» Exercise requirements: Swap "image size" for "screenshot size" in the part that opens with the line containing "The image size" and closes with the line containing "colorbar-band is located", changing nothing else. Give back only those lines, without the pictures.

» Source data:
■ ■ ■ ■

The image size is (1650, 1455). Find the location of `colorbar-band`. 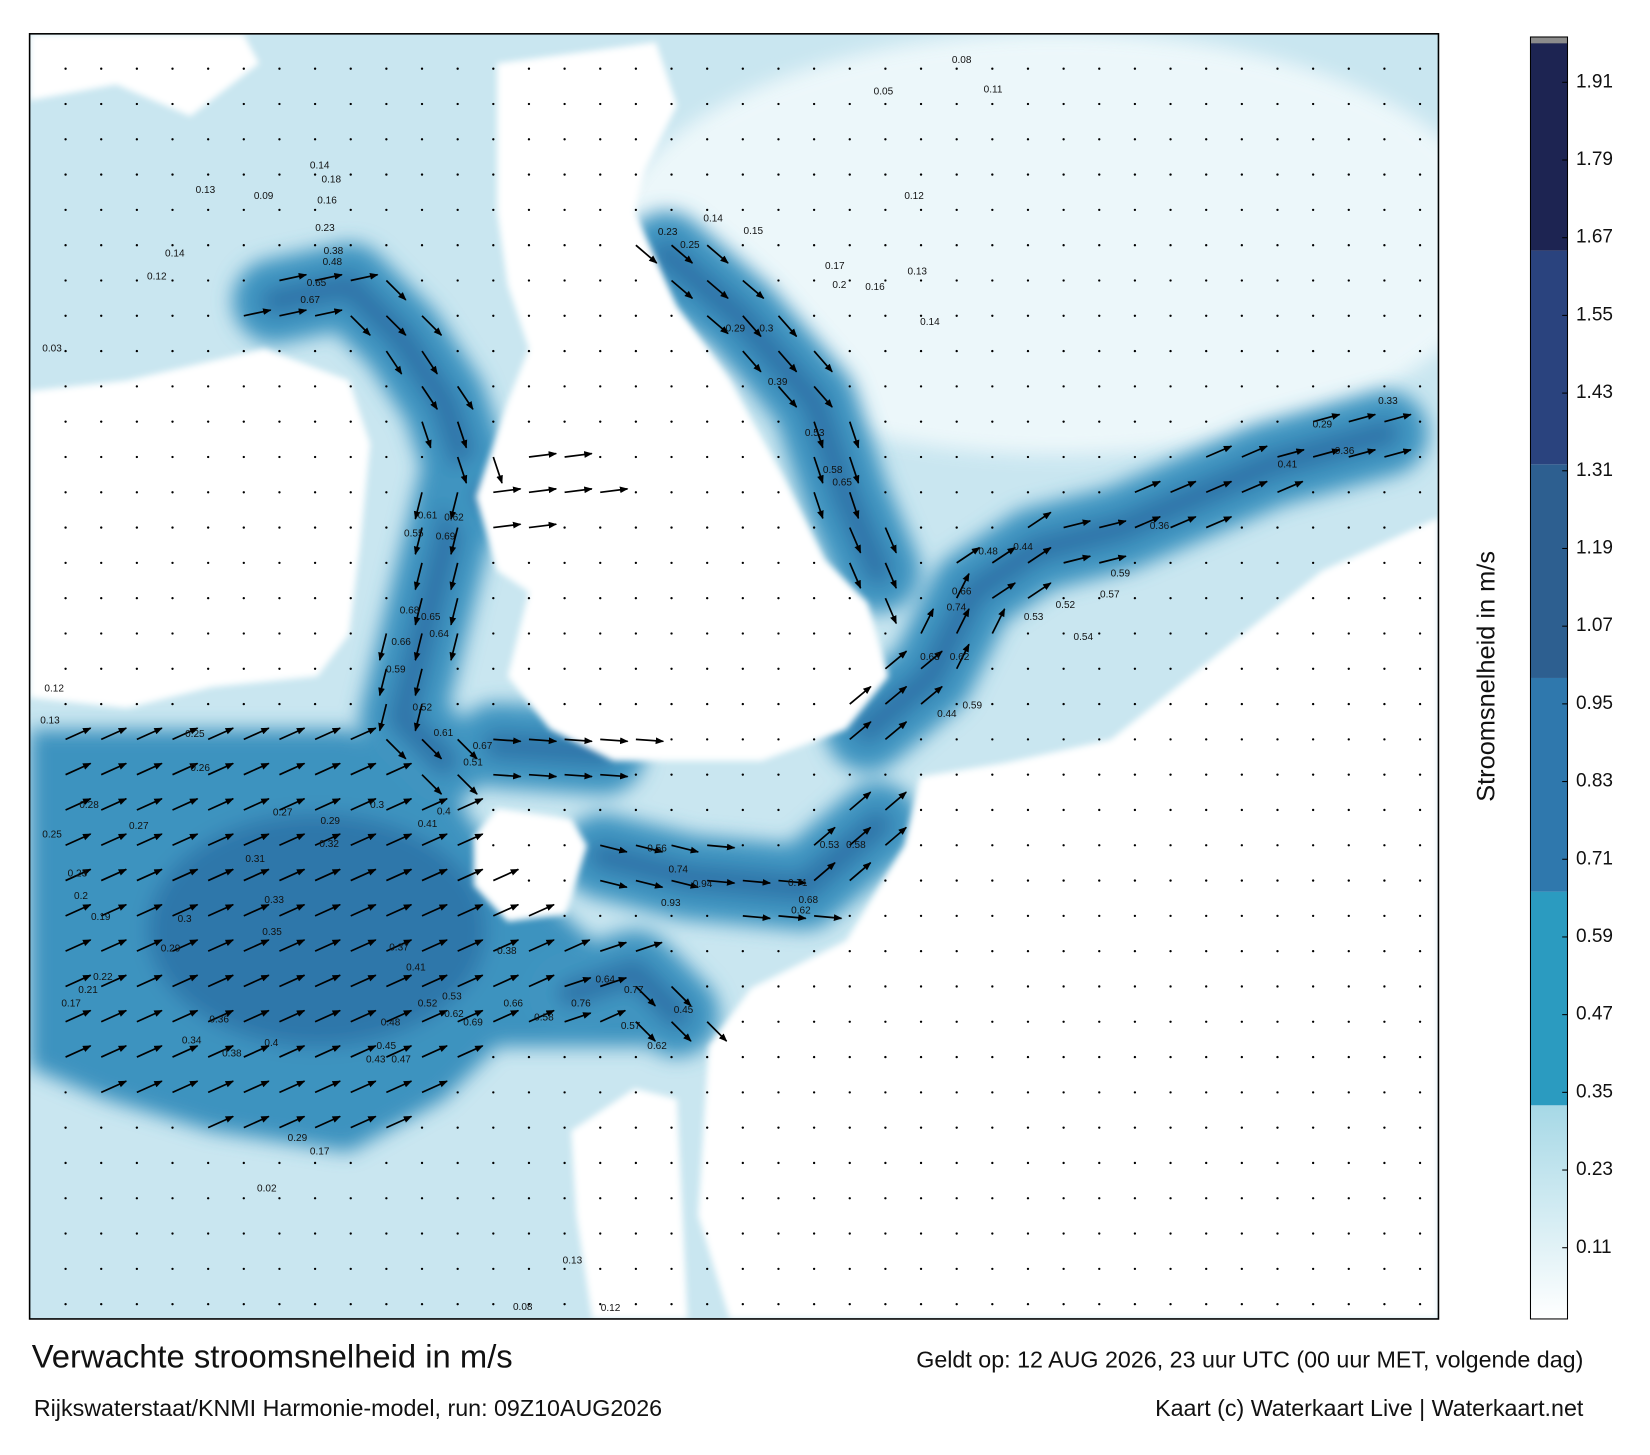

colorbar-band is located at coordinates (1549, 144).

■ ■ ■ ■

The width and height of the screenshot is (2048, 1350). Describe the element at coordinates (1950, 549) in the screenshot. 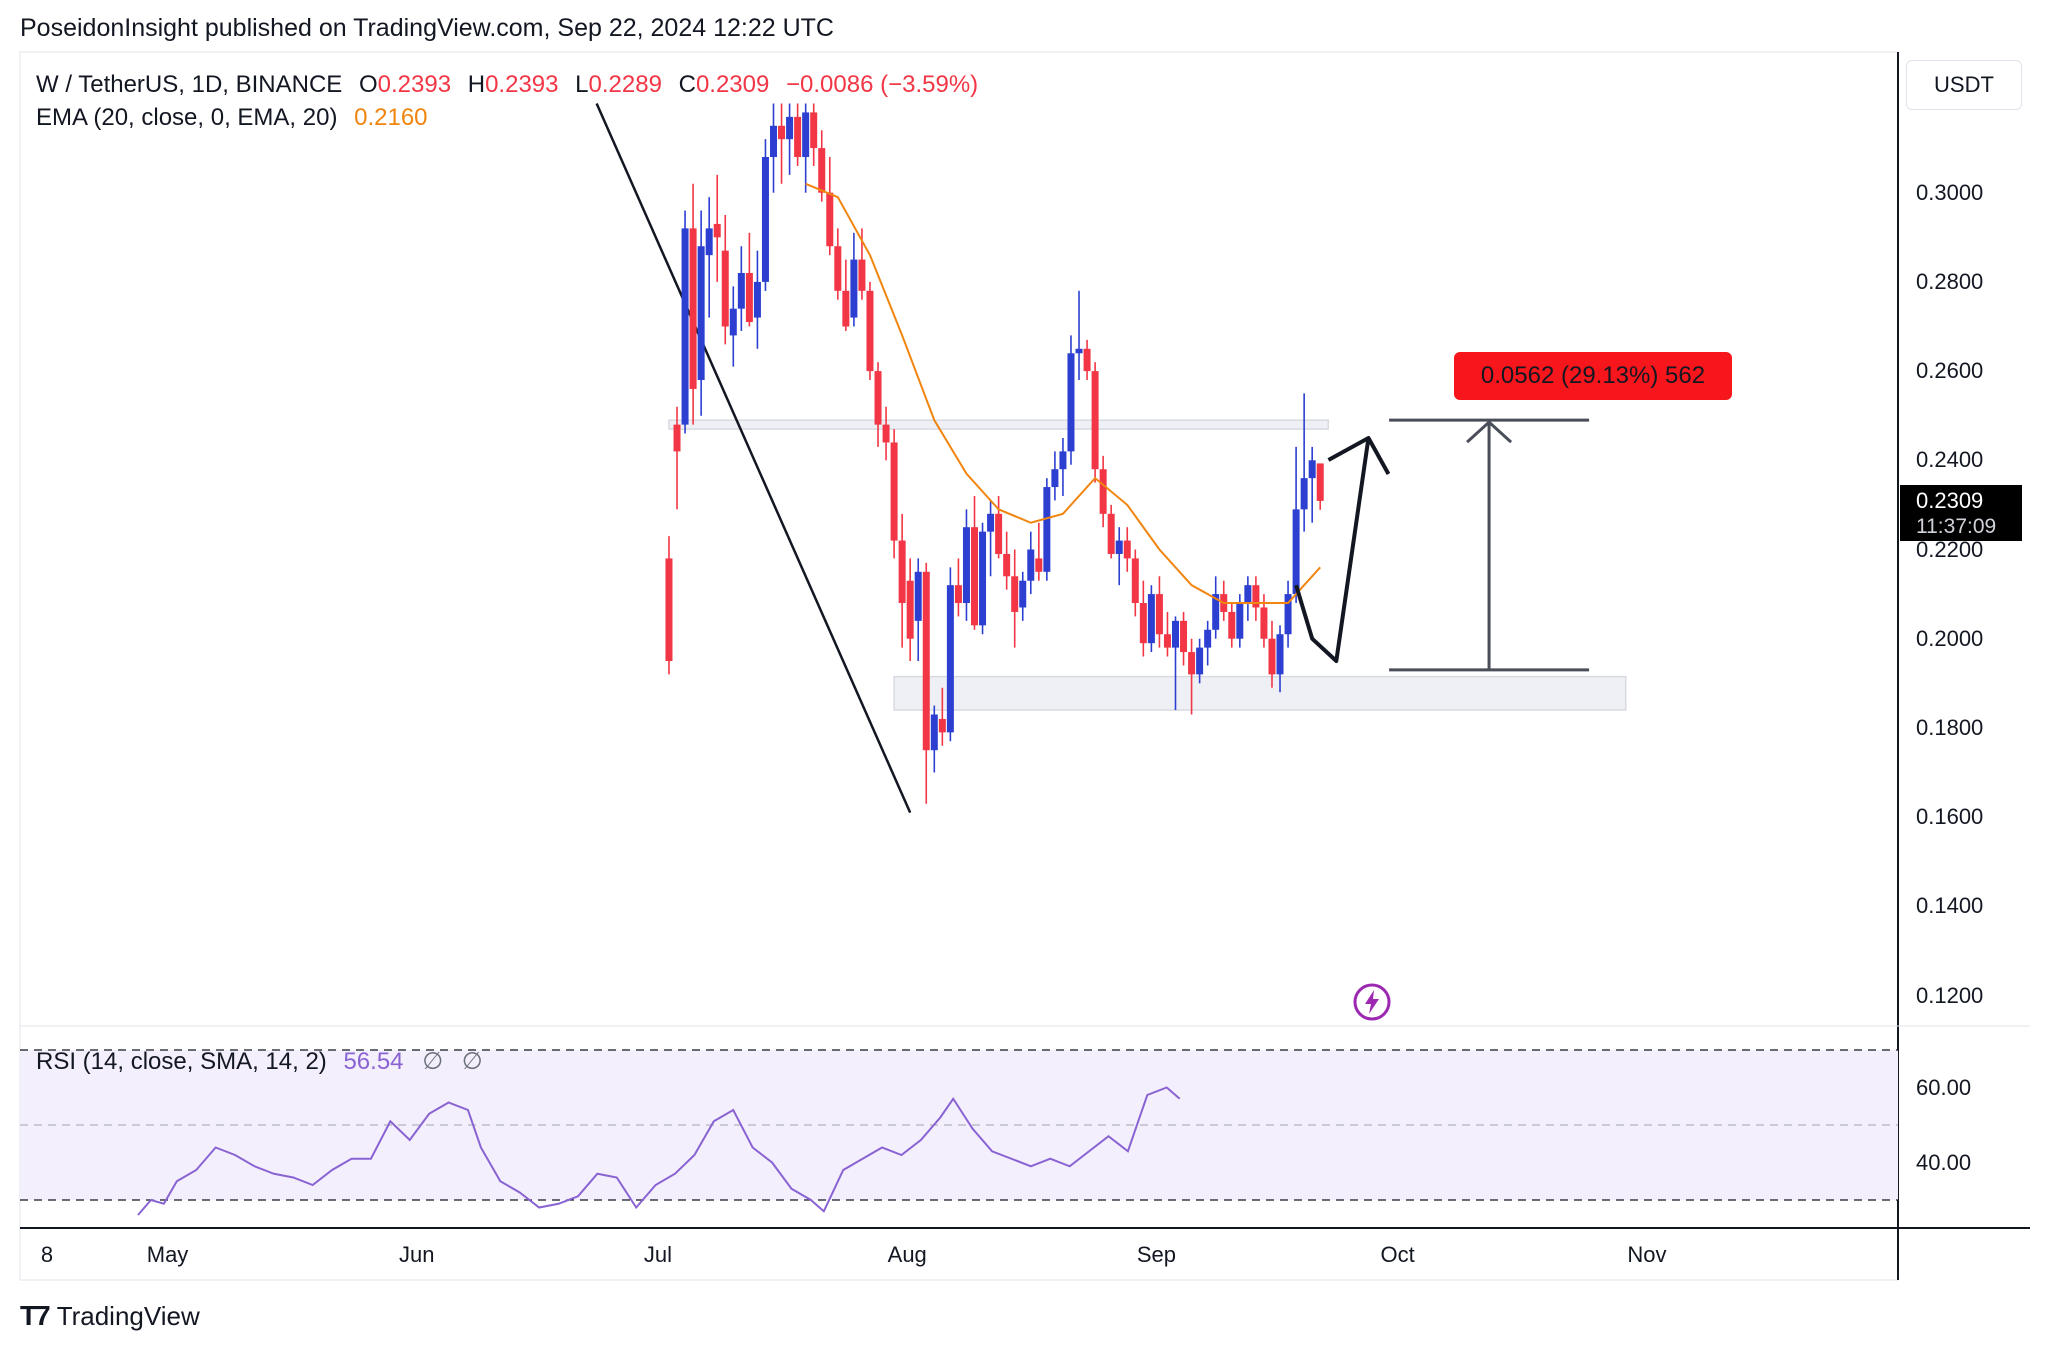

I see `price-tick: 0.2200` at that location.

■ ■ ■ ■

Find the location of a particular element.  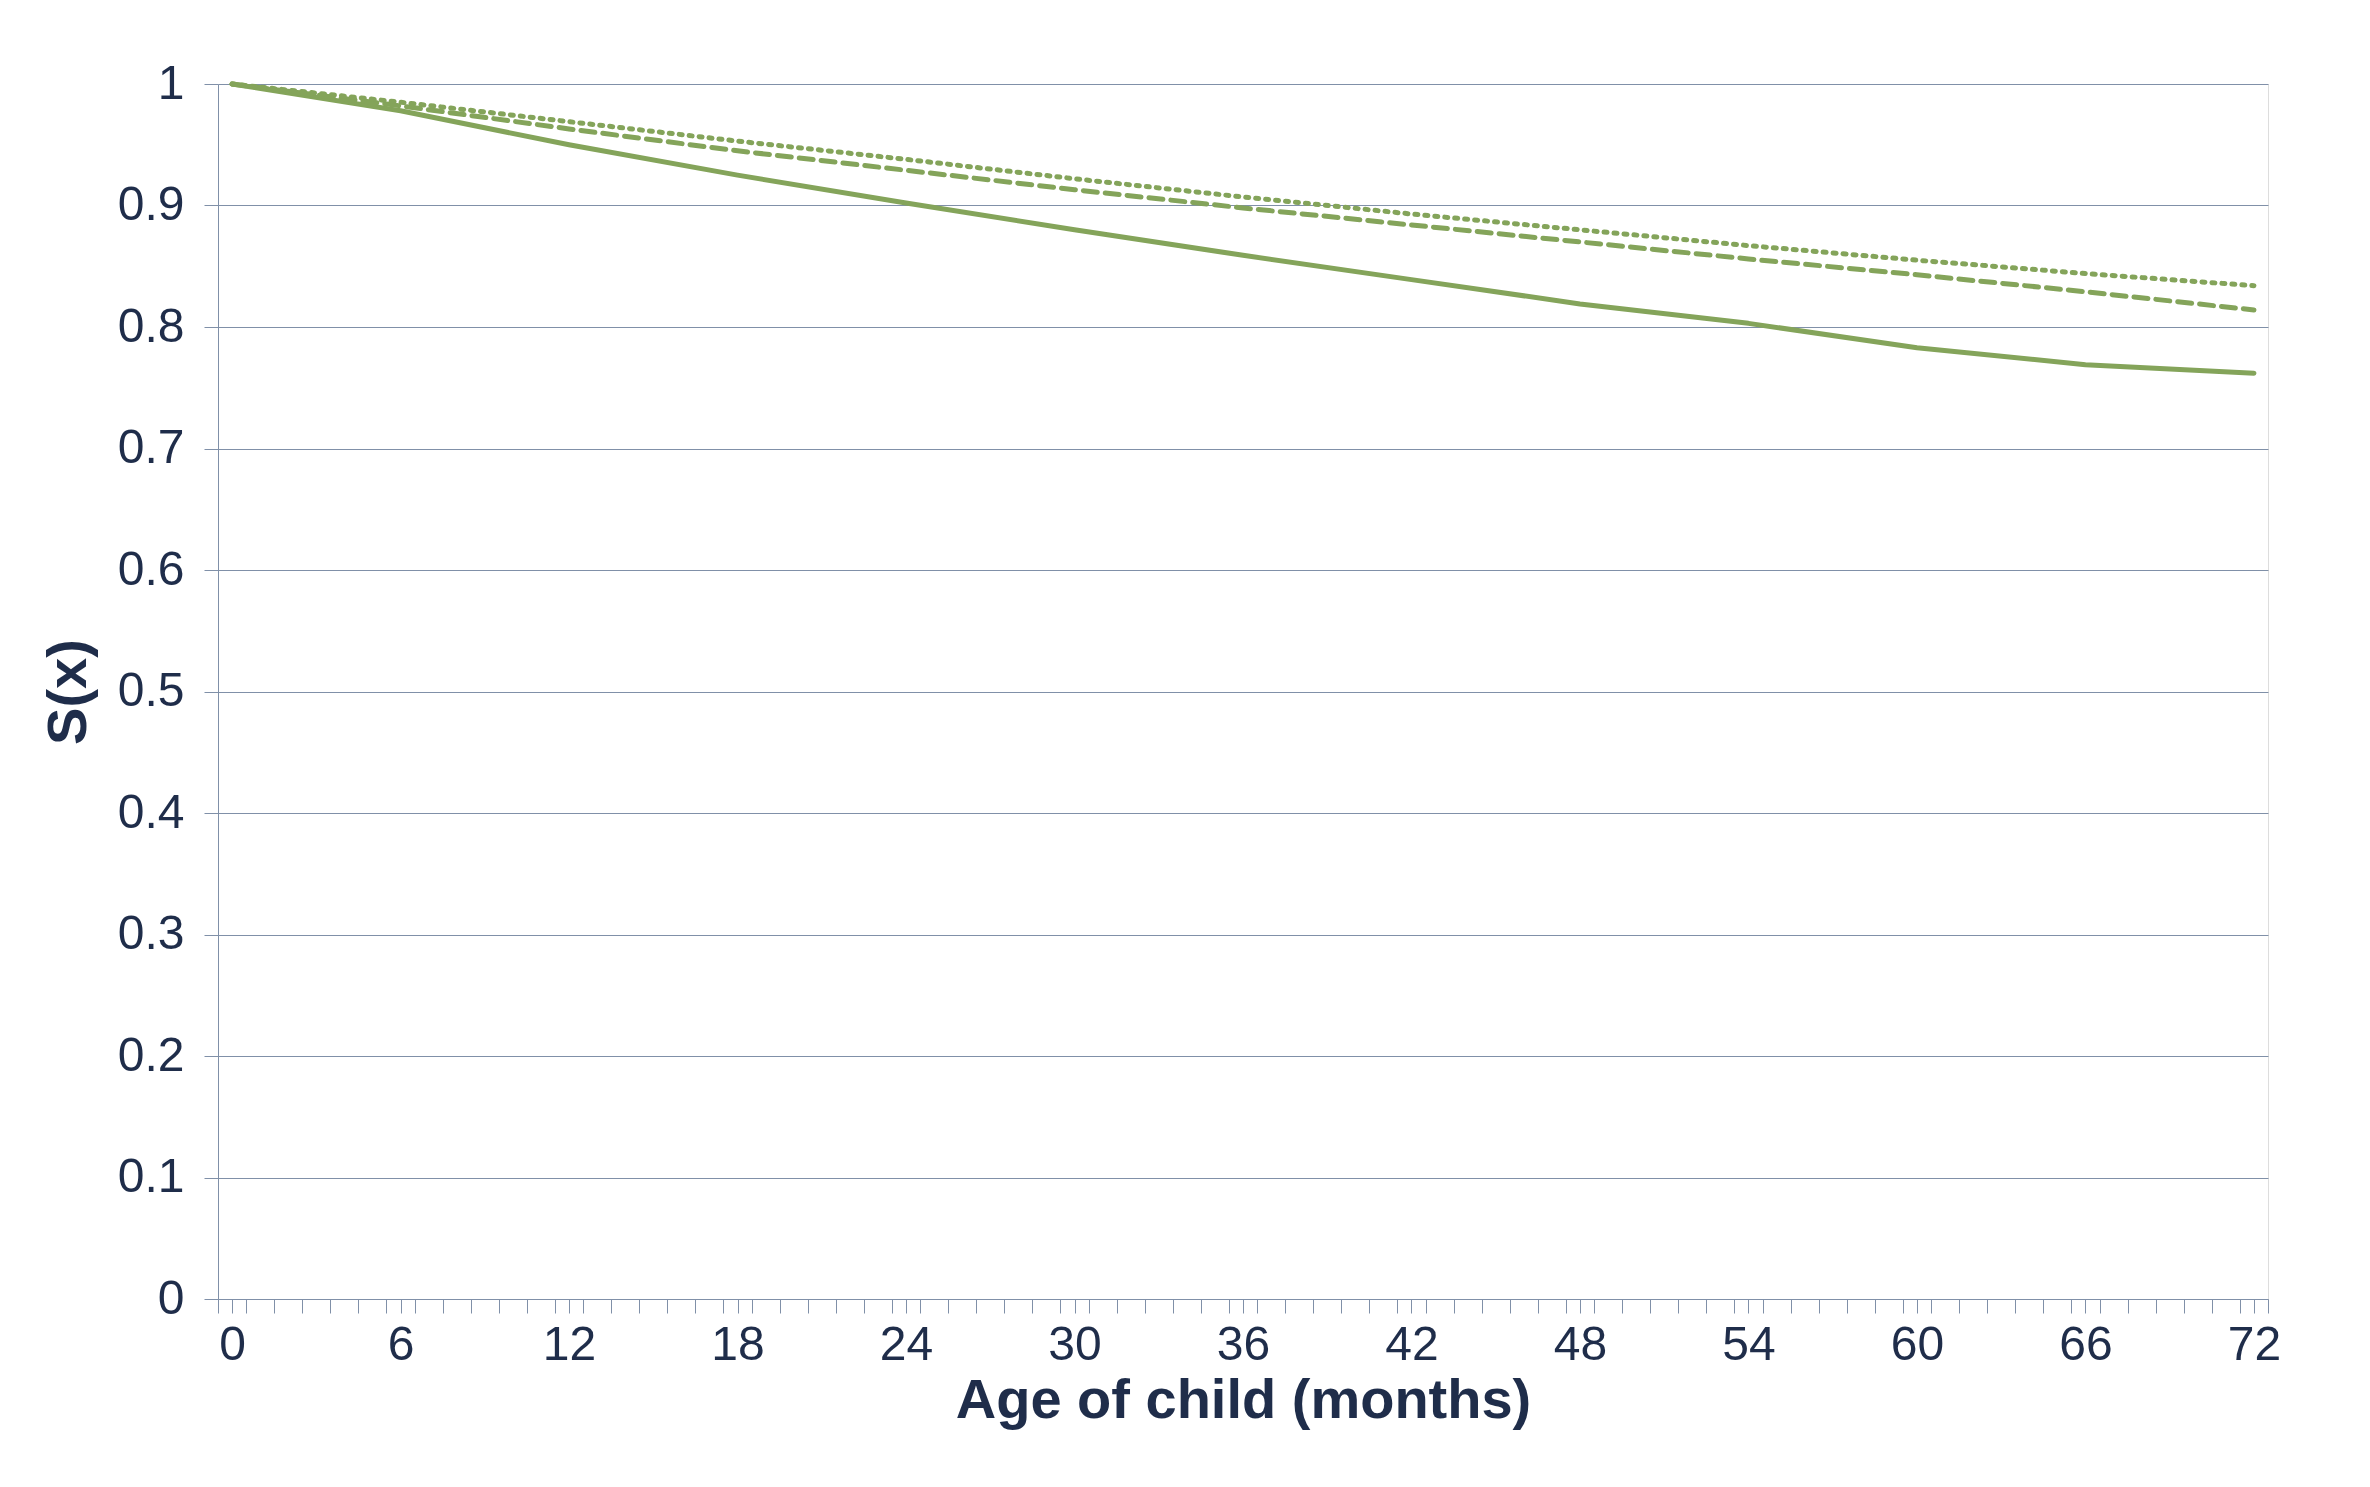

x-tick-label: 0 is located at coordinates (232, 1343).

■ ■ ■ ■

» Solution for this task:
The screenshot size is (1650, 1455). Find the location of `colorbar-band`. 

colorbar-band is located at coordinates (1549, 144).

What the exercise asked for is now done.